BRIEF:
Retype every line of the entries below word for word, leaving out the pictures.

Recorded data
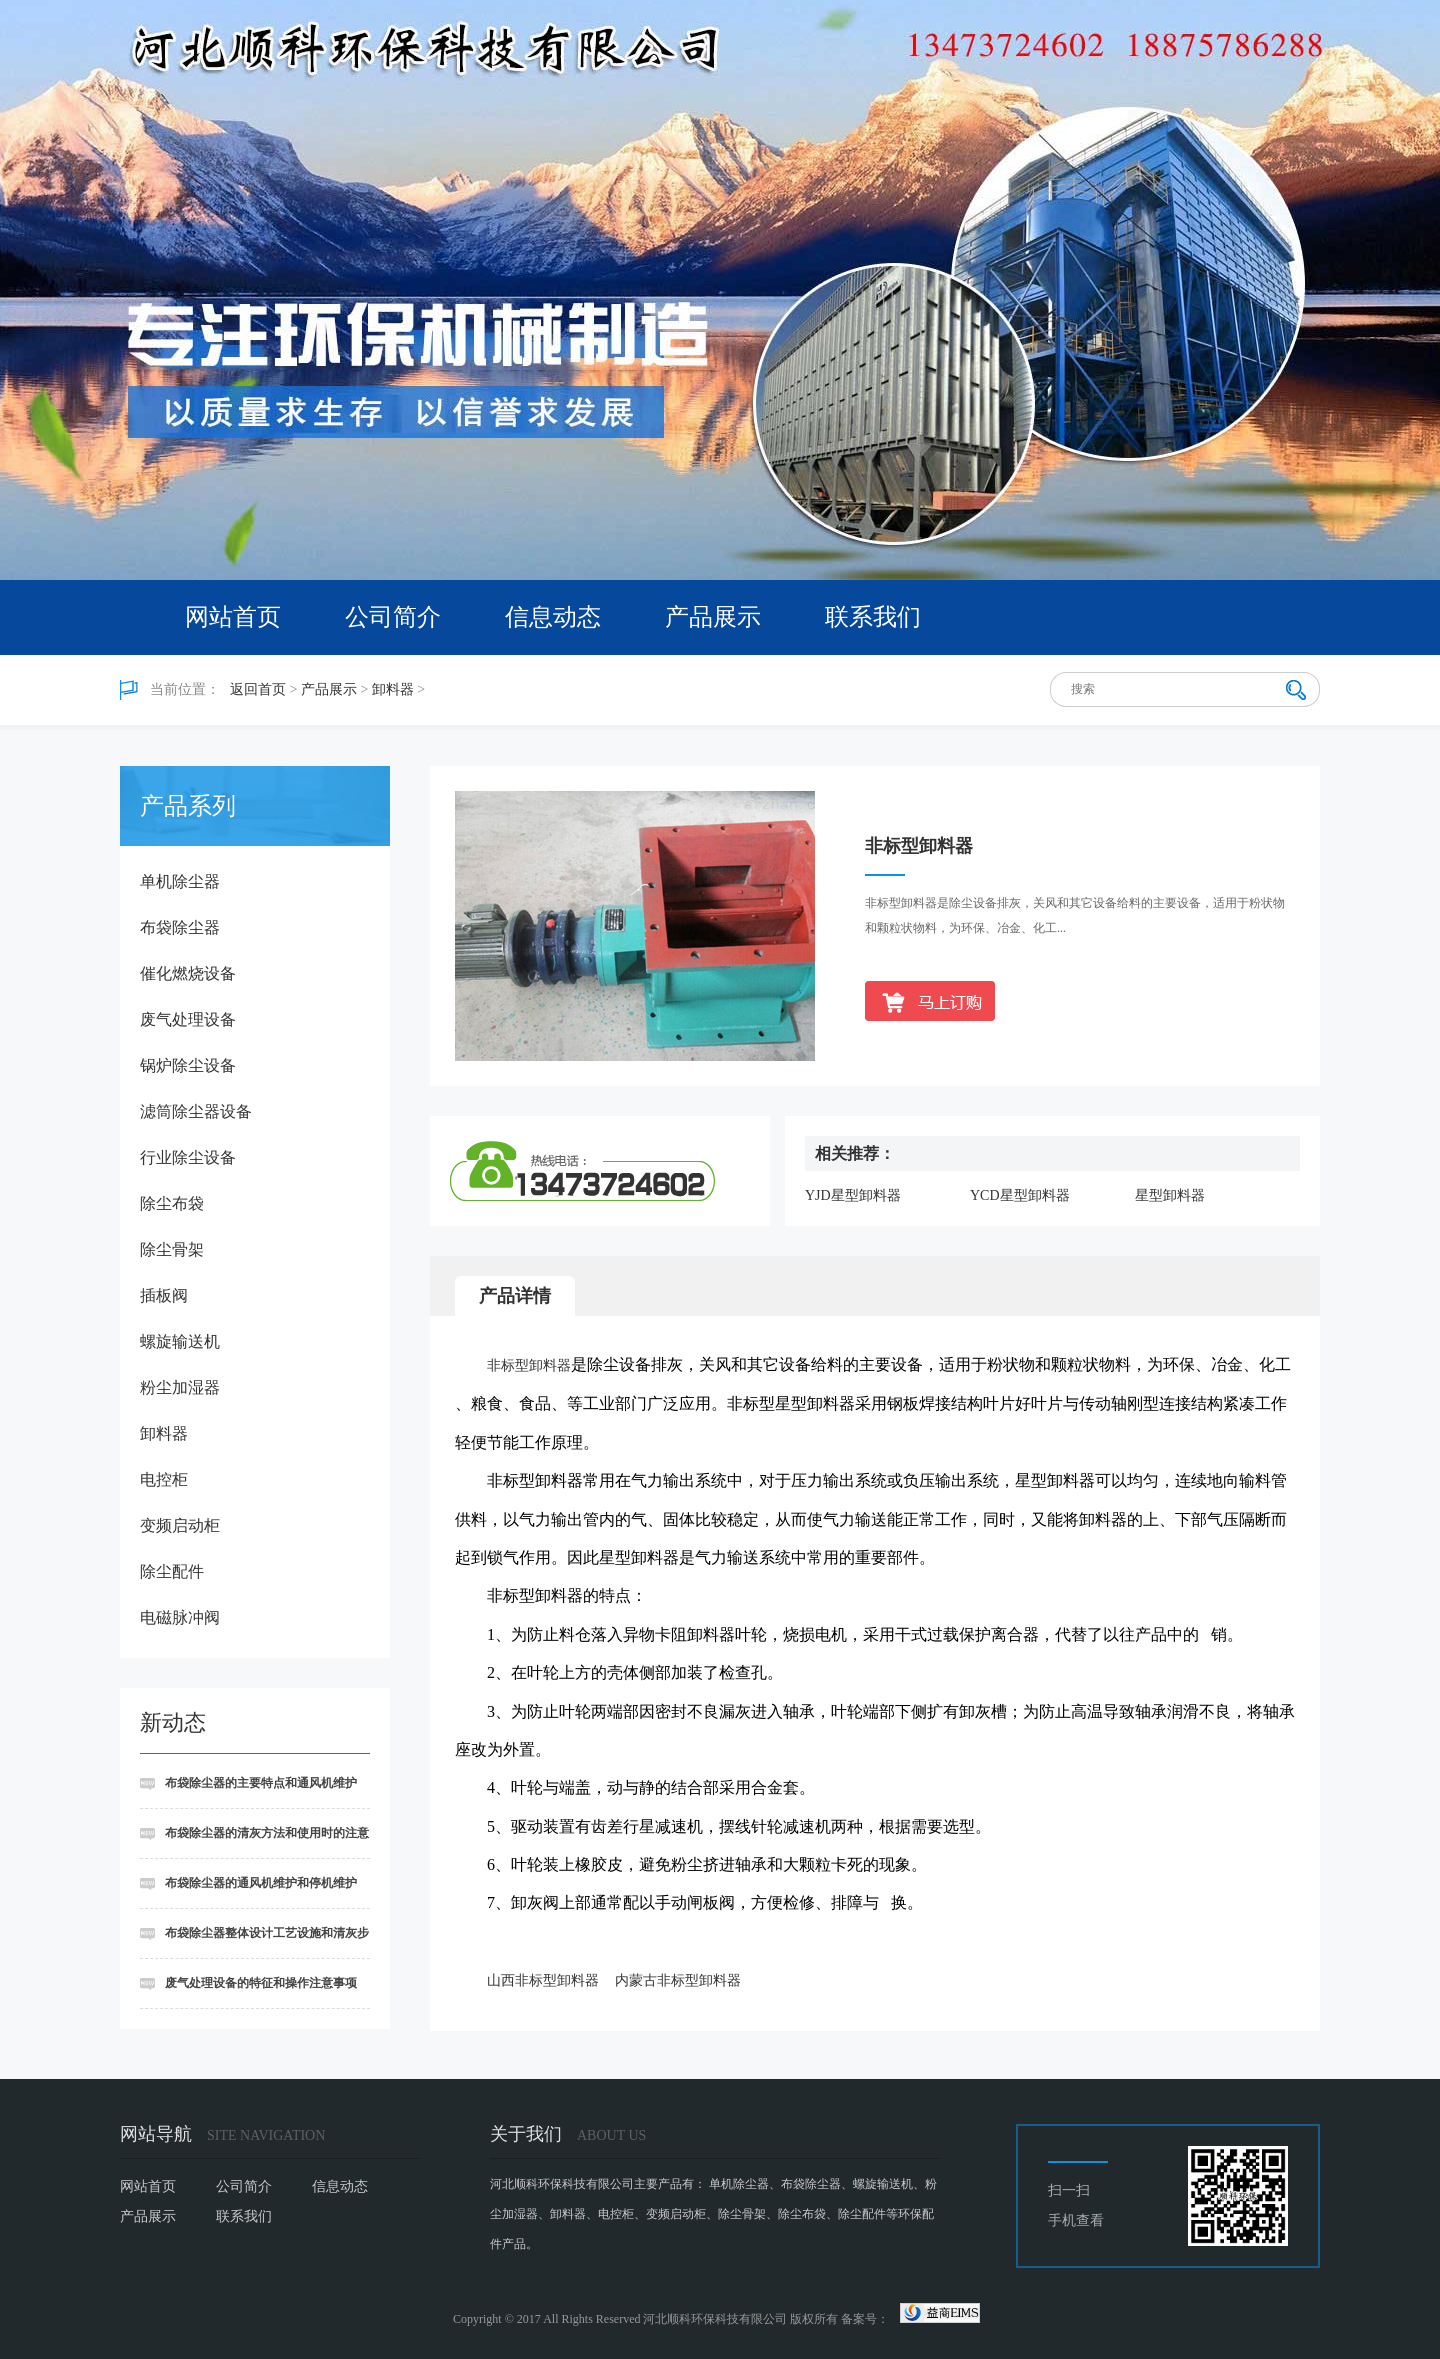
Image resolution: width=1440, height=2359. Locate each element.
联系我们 (873, 617)
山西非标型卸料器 (543, 1980)
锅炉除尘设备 (188, 1065)
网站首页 (233, 617)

TASK RESULT:
Image resolution: width=1440, height=2359. Locate each element.
联系我们 (873, 617)
山西非标型卸料器 (543, 1980)
锅炉除尘设备 (188, 1065)
网站首页 (233, 617)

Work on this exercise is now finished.